Extracted text:
No doubt. Especially when it implies that the writing system brought from
the (Algonkian?) north was on golden sheets later stolen by Brigham Young
and made the basis of the new gospel of Mormon. A few yrs ago some insider
said the golden tablets were inscribed in a "primitive script" and
contained a primal history of the Americas.

> I think that the best argument against this book comes from the
> consideration of analogous developments in Africa. Scripts from many
> different origins were used in that vast continent, due to many
> different situations and intercultural contacts.
> 
>     Some Africans wrote their languages in Arabic script due to the
> acceptance of Islam.  Others used scripts of Semitic origin, as in
> Ethiopia.  However, some indigenous scripts for African languages
> developed in the early 1800's when European colonization of the West
> African coast was beginning. This last situation is analogous to the
> case of Sequoyah.  I will present some examples of these West African
> scripts.

For me personally, this logical argument pales compared to my relatives
trying to set the historical record straight by writiing down the
experience of family oral history.

Entries supplied:
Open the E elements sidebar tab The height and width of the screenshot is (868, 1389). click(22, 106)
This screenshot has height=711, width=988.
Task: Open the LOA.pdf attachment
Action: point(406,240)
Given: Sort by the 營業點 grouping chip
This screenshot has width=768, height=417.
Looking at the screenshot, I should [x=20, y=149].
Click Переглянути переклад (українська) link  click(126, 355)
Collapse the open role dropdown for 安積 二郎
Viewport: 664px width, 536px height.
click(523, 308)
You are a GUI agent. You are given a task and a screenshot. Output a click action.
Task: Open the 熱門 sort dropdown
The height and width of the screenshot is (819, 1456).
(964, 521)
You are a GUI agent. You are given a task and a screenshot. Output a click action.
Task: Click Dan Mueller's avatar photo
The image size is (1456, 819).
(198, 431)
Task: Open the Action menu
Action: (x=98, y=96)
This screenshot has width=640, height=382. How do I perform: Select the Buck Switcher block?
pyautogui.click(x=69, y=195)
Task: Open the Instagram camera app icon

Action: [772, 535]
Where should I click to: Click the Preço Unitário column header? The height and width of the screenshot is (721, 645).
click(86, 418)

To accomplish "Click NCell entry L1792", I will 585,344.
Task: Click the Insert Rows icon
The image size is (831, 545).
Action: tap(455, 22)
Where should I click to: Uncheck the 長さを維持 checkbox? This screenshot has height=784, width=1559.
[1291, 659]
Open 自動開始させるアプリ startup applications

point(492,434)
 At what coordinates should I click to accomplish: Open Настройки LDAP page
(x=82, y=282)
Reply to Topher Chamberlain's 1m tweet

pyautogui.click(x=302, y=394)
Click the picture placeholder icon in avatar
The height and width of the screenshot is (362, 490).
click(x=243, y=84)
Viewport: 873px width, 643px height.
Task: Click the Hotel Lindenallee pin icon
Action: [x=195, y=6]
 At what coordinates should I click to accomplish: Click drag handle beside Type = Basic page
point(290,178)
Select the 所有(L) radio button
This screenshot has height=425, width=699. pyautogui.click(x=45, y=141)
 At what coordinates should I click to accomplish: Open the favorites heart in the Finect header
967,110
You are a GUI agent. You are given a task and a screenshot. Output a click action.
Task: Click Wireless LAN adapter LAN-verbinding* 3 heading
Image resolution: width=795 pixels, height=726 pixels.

Problem set:
a) In the post about writing systems, what led some Africans to write their languages in Arabic script?
b) Pull out the stretch of the post about writing systems from "For me personally, this" through "family oral history.", copying it word for word.
c) Write what comes next in the post about writing systems, picking up after its final sentence.

Answers provided:
a) The acceptance of Islam.

b)
For me personally, this logical argument pales compared to my relatives
trying to set the historical record straight by writiing down the
experience of family oral history.

c)
> Ethiopia had been acquired millennia ago, in much the same fashion as
> groups in the Middle East.  Arabic script in inner Africa was acquired
> from the Arabs during peaceful trade contact. The West African coastal
> scripts listed above seem little like Semitic scripts, or European
> ones for that matter.  As Murphy noted, they were unknown before
> European contact. As Sequoyah had, the West Coast Africans saw the
> hostile, acquisitive plans of the Europeans. As Sequoyah had, the West
> Coast Africans saw from the Europeans that the writing of spoken
> language was possible and then devised systems from the images of
> their own cultures.  As Sequoyah had, they saw that writing would be a
> powerful weapon against the white man's designs.

This assumes that which is in dispute, siding with the Invaders' cultural
story.

>     So these native African writing systems - phonemic, syllabic, and
> ideographic - all developed in a manner quite analogous to that of
> what Sequoyah did.  We've even have the name of a possible inventor of
> one script, D. Bukele for the Vai syllabary of Liberia.  In light of
> the differing situations seen in Africa, the traditional view of a
> sole man, Sequoyah, inventing a writing system for his people seems
> quite tenable.

Sure, it's tenable; it's possible and even plausible -- but is that
enough? Tell me: did any relatives of D. Bukele publicly object to the
story that he developed it from scratch by writing a book to set history
straight?

Has anyone ever found examples of Mormon "golden tablet" writing on the
web? I'd love to compare it to Cree.

warm regards, moonhawk

Come the millennium, month 12, In the home of greatest power,
the village idiot will come forth to be acclaimed the leader.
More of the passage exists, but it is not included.